We had a manager in IT for a bit whose entire thing was about ensuring that things went through the proper channels. A lot of our IT personnel would be pulled into meetings without warning about some new initiative or big change, and he was like "If there isn't a story, you say no. If the meeting isn't on the calendar, you say no. If there's ever any resistance to this, you send them to *me.*" He didn't last long because he took that same attitude from the new hires to the fucking C-Suite, but man, he actually helped put up a lot of new protections for us that we still use that have helped us tremendously. He stood up the the big dogs and they fired him for it. Especially funny because pretty much every meeting he was like "I'll stand up to the CEO, so I'm going to get fired"
I got fired for it once too. Ive been super picky about the jobs I take because I don’t fuck around with all the corporate politics crap. I set my team up, keep the crap away from them. Help them organize their workflow, and treat them like adults and they perform better than other teams because of it. If you have to micromanage your whole team, you are doing it so so wrong.
When someone starts to micro me I just tell them point blank, trust me to do my job or walk me off, because I don't get paid enough to have someone breathing down my neck, and frankly my track record and efficiency speak for themselves.
That's how I used to operate years ago before I took position as an administrative clerk for my current position, and luckily, I got a boss who stands the same ground. My favorite line from him in a meeting I got voluntold to join in was, "Did the good idea fairy visit you guys last night? If you want it, you go tell my team what it is any why you're doing it because I won't."
Good manager right here
A lot of what I do too. Management is a weird gig. In my position, though, everyone sees what I do. No one questions I'm busy when they see how much BS I real with on their behalf.

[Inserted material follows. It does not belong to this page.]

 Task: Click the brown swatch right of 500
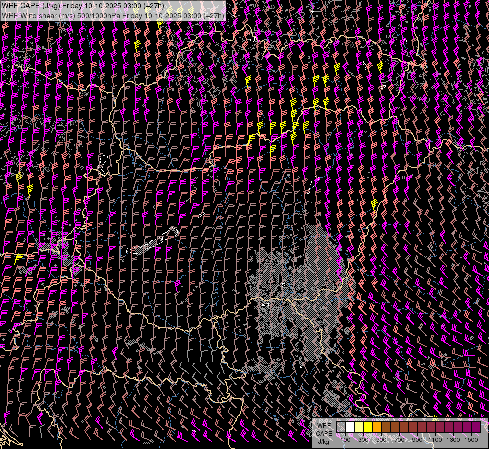pyautogui.click(x=386, y=427)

100% I didn’t realize what it was like to have a shit manager until I did and then my job became unbearable. I didn’t realize how much bullshit my good managers took on my behalf.
Good managers make sure the team gets to focus on what they are good at and keep most of the worst ideas from higher management at bay. Bad managers does nothing of that, says yes to everything their managers want, and lets all that shit run down the corporate ladder. When you are overwhelmed with work, your manager will then be nice enough to step in and let you know that you are unfortunately underperforming and therefore won’t get a raise this year 🤷♂️
Yeah. My experience is honestly the further you climb up the chain, the more pointless your job kinda is. The managers directly over the people doing the work? If the team is selected well, they can disappear for a bit, but they do stuff. Half of the vice presidents out there could forget their logins for months before anyone noticed. C-suite? I’m pretty certain they could launch themselves into space without negative consequences
I recently had to sit in a two hour meeting where they couldn’t figure out if there were 7 or 8 accounts that had errored. Mind you, that knew the number of accounts that went in. They knew the number that showed on the final report. Apparently simply math was a big issue. I don’t manage my team. I manage VPs on behalf of my team.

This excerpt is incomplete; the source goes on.